Then on May 25th, 1961 in a special session of Congress he announced his ambitious vision to place an American on the Moon before the end of the decade. For the next eight years, JFK’s goal captured the collective imagination of an entire planet until it was achieved by Apollo 11 Commander Neil Armstrong stepping off the Lunar Module's ladder and onto the Moon's surface on July 20, 1969, an event few of us will ever forget as one of our nation’s crowning accomplishments.
Fast forward to 2011. What is missing from America’s ability to wean itself off its insatiable addiction to crude oil is vision and leadership. Modern America seems to have lost its way as global visionary, and today many Americans sound more like helpless victims than confident movers, shakers, and problem solvers. Our American legacy is simple: we are idea people—thinkers, inventors, and doers whose ingenuity is not bound by an impotent belief in some divine right of governmental entitlement. We are Capitalists—competitors who possess the means to birth an idea then work backwards from that idea to achieve either a solution or a better idea. A few examples include the construction of the Panama Canal, the Space Shuttle Program, and the Manhattan Project to build the world’s first nuclear weapon. In each case, a problem was identified and a solution theorized before the required technology existed.
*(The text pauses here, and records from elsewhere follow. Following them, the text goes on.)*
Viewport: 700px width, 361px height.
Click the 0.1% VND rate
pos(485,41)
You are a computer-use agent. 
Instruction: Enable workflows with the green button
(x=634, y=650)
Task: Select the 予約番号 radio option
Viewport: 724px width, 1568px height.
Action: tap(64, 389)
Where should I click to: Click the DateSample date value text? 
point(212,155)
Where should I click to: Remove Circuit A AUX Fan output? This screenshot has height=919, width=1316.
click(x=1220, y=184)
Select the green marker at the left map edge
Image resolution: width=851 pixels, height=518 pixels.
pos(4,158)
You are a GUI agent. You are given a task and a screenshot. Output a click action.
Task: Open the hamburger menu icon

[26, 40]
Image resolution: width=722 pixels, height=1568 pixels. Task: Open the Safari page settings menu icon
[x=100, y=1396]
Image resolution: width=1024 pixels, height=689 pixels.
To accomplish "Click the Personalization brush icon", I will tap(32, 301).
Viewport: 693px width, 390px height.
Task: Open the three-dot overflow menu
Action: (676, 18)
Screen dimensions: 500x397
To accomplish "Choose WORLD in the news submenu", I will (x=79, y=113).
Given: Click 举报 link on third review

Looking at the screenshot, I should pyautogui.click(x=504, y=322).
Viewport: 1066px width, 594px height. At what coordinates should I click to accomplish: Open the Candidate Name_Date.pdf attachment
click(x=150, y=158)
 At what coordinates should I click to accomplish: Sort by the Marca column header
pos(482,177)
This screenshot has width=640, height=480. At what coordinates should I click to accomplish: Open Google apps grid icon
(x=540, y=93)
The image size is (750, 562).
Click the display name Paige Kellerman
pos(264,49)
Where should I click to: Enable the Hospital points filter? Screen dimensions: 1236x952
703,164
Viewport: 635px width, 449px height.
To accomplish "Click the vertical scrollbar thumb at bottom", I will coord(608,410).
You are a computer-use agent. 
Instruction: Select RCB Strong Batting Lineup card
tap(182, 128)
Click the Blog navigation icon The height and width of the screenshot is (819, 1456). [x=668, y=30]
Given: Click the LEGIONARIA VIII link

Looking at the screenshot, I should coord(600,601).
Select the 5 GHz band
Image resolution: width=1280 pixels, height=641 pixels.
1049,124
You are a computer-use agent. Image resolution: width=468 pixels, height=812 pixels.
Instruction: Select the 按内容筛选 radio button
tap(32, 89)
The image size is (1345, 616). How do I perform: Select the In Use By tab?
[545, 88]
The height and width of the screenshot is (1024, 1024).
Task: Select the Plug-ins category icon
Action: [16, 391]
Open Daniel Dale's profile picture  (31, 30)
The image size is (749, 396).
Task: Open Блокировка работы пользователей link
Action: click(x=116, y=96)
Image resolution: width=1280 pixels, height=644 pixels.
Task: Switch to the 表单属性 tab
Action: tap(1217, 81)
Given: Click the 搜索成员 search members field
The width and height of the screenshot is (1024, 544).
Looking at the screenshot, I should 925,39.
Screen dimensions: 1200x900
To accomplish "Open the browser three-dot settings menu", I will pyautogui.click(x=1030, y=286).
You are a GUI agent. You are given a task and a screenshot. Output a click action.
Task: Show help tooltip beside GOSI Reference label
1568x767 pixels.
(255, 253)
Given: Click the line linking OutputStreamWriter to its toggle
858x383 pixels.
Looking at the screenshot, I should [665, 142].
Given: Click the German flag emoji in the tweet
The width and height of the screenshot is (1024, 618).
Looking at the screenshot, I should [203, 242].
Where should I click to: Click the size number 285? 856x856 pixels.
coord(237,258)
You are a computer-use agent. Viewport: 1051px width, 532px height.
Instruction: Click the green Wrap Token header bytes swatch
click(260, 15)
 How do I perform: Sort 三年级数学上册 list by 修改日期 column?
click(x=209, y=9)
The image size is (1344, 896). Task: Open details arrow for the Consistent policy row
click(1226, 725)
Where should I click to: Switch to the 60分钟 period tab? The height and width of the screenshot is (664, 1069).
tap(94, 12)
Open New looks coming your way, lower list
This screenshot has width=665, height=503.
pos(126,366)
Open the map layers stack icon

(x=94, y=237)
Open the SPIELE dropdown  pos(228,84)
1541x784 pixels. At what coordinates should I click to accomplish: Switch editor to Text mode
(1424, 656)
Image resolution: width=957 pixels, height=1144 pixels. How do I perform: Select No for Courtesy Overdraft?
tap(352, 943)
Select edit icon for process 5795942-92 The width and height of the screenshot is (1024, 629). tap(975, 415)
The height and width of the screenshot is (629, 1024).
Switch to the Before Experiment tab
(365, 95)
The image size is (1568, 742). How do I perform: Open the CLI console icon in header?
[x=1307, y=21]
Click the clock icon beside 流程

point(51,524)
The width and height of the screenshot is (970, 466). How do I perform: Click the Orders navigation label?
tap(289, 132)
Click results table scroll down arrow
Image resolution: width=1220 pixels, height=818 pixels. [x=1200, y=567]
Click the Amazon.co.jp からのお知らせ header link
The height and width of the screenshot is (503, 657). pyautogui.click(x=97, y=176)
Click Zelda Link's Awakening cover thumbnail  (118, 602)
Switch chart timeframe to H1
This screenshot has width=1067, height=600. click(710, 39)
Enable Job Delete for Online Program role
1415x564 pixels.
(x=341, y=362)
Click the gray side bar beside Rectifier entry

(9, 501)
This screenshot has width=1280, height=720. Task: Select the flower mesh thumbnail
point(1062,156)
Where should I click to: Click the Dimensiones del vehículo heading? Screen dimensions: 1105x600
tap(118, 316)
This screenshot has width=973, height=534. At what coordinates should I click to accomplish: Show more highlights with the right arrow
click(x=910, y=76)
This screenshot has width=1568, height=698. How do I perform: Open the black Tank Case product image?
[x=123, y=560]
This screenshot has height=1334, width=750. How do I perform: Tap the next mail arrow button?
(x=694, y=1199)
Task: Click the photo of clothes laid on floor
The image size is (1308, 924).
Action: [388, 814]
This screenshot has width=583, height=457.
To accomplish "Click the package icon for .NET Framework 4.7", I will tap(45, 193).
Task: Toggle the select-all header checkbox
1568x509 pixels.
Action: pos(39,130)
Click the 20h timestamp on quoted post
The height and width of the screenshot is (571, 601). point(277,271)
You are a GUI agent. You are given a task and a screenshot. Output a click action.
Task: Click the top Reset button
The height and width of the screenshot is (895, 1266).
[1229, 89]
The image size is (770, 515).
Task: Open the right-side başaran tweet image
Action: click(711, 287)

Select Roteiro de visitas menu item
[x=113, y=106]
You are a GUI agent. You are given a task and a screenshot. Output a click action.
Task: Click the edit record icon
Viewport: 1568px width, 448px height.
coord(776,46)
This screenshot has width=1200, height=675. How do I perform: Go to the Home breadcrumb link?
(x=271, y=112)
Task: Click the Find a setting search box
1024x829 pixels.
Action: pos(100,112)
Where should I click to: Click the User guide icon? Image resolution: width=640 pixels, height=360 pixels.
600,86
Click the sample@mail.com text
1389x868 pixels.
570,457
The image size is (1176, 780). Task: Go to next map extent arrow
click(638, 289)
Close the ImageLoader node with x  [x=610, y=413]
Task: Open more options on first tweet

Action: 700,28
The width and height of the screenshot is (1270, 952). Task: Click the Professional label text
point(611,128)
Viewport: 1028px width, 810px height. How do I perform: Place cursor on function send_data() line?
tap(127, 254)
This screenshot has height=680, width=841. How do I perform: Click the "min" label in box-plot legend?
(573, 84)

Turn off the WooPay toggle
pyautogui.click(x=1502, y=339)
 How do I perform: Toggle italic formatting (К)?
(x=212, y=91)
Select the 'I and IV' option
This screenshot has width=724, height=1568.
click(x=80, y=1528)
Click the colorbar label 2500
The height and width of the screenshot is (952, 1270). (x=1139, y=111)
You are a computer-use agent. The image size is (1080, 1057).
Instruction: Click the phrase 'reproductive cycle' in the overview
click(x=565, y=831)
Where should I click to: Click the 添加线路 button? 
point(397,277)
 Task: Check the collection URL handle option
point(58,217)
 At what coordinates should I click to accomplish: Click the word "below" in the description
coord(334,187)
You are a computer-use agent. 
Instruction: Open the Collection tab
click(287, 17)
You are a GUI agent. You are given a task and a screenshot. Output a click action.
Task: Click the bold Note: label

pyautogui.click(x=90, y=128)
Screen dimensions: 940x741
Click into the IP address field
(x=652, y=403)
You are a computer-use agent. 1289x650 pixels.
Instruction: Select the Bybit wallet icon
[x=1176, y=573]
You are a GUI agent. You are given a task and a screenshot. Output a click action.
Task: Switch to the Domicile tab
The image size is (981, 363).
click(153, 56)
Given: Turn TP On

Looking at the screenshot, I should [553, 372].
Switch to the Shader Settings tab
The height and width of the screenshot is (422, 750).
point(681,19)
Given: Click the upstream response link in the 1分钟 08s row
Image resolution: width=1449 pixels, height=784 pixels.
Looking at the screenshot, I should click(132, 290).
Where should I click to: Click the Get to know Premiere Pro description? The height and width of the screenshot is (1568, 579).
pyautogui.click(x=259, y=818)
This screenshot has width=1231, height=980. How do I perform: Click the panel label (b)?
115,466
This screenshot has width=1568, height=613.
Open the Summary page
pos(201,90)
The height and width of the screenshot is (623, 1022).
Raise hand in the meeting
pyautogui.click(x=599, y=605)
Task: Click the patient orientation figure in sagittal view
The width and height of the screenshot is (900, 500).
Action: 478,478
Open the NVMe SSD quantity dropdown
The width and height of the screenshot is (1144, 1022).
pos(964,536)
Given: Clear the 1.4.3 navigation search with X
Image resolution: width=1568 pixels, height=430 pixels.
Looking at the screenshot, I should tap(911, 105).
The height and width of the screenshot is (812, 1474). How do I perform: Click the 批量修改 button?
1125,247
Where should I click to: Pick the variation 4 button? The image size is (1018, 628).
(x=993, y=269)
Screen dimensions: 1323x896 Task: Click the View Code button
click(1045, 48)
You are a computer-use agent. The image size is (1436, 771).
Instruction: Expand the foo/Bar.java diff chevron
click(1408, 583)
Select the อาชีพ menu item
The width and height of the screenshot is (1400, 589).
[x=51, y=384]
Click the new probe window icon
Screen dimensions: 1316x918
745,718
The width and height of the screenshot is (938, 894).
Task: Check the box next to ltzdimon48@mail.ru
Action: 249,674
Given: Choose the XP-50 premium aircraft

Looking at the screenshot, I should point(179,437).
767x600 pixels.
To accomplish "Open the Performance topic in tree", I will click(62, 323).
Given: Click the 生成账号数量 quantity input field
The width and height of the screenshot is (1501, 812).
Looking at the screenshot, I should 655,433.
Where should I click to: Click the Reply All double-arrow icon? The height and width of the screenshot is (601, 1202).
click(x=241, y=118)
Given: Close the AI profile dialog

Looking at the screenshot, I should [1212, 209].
Earth is 71% water. Invisible to the human eye in every single drop of the stuff is the exact same energy source that powers the sun: HYDROGEN. I spent 4-years operating a machine onboard a navy nuclear submarine that could help solve America’s crude oil dependence problem. This machine, known as an “electrolytic oxygen generator,” applies electrical current to water stored in metal ‘cells.’ When current passes through the cells, the oxygen and hydrogen (H2O) separate. Oxygen is siphoned off and stored until the sub crew needs it for breathing. The highly explosive hydrogen is carefully pumped overboard. If this simple process were reversed, we would fill our vehicle fuel tanks with water at the pump, through electrolysis burn clean hydrogen in our vehicle’s internal combustion engine instead of gasoline, and pump the leftover oxygen back into our atmosphere by way of the tailpipe rendering a car more like a tree: takes in water, and gives off oxygen.
The technology already exists to solve a huge part of America’s energy crisis. We just need the collective will, leadership vision, and stated goal to succeed. Send emails to your state's Congressional leadership today urging them to engage their Washington colleagues and the president to immediately craft a vision to solve America’s energy dependence problem once and for all.